Posted on 10/22/2009 10:36:09 AM PDT by mainestategop
I got back to it after a friend of mine told me how he was going to write a video game based on Icke's theory and Chariot of the Gods. I saw some pictures it plays kinda like Chrono Trigger.
But, but, I though Queen Elizabeth II was in charge of all drug-dealing world wide. How could she possibly also be a shape-shifting alien?
KRAMER: I’m tellin ya the serpent man is alive. The governments been experimenting with serpent men since the fifties.
Jerry: Will you stop it. Just because a hospital gets a grant to study DNA doesn’t mean they are creating a race of mutant serpent men.
KRAMER: Oh. Jerry wake up to reality. It’s military thing. They’re probably creating a whole army of serpent warriors.
In a previous life, I used to do a fair amount of work in Dulce, New Mexico. I googled it one day, and found a smattering about the town itself, but a whole boatload of info about underground alien bases, grays, cattle mutilations, etc.
Nephilim.
Heck, CNN has had a couple working for them for years.
The article states that UFO researchers inherently buy into this.
That’s not true. “UFO Researchers” were attacked in this post more than the subject itself.
Most stock traders are avid users of PCP. You can’t say that all PCP users, in turn, trade stocks.

---*---

Assignment :: Extend the forum thread on shape-shifting reptilian aliens with a few more comments, beginning after the last one shown.

---*---

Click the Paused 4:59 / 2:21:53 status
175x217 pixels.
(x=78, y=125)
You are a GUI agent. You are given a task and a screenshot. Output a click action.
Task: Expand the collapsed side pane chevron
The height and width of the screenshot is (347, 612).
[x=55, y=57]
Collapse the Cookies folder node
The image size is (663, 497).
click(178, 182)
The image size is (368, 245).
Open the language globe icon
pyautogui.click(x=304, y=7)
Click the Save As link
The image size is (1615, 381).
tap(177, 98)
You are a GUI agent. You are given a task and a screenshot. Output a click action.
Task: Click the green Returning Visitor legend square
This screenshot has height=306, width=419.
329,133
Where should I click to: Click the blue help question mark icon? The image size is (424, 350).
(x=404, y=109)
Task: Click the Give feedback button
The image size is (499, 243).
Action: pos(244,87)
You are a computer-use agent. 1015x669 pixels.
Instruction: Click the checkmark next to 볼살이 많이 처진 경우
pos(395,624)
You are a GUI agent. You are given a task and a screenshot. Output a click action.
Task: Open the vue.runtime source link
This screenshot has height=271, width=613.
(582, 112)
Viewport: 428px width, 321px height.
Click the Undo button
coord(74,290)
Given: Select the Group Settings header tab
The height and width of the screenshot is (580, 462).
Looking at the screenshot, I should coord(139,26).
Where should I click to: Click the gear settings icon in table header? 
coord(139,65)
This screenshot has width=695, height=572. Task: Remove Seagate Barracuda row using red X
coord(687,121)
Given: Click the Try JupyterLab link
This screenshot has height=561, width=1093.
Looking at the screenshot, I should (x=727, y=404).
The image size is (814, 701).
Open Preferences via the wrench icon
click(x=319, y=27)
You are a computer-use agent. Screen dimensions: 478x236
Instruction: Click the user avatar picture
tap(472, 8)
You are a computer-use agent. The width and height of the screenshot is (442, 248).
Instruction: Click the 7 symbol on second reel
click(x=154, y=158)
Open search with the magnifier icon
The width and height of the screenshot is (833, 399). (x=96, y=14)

---*---

Answer section ::
Oh yeah! I forgot about the Nephilim there.
ping
Boxcar Willie? Say it ain’t so!
I wish there were serpentmen. You get a few of these serpentmen walking around I’m looking a whole lot better. Then if somebody wants to fix me up at least they could say, “Hey he’s no serpent-man!”
There’s nothing about the Bohemian Grove or Moloch so I see through this devious diversion.
I’m pretty sure David Ickes got his initial lizard-people idea from watching the original “V” movie/miniseries while on hallucinogens.
I mean, put it together. He was a fairly well paid soccer player and sports commentator, then has some sort of breakdown in 1991 and goes on TV to claim he’s Jesus. It’s got all the signs of a drug-induced psychotic break. All you need is Jane Badler shaking her ample assets at the camera while you’re melting down and tada! Lizard city, here we come!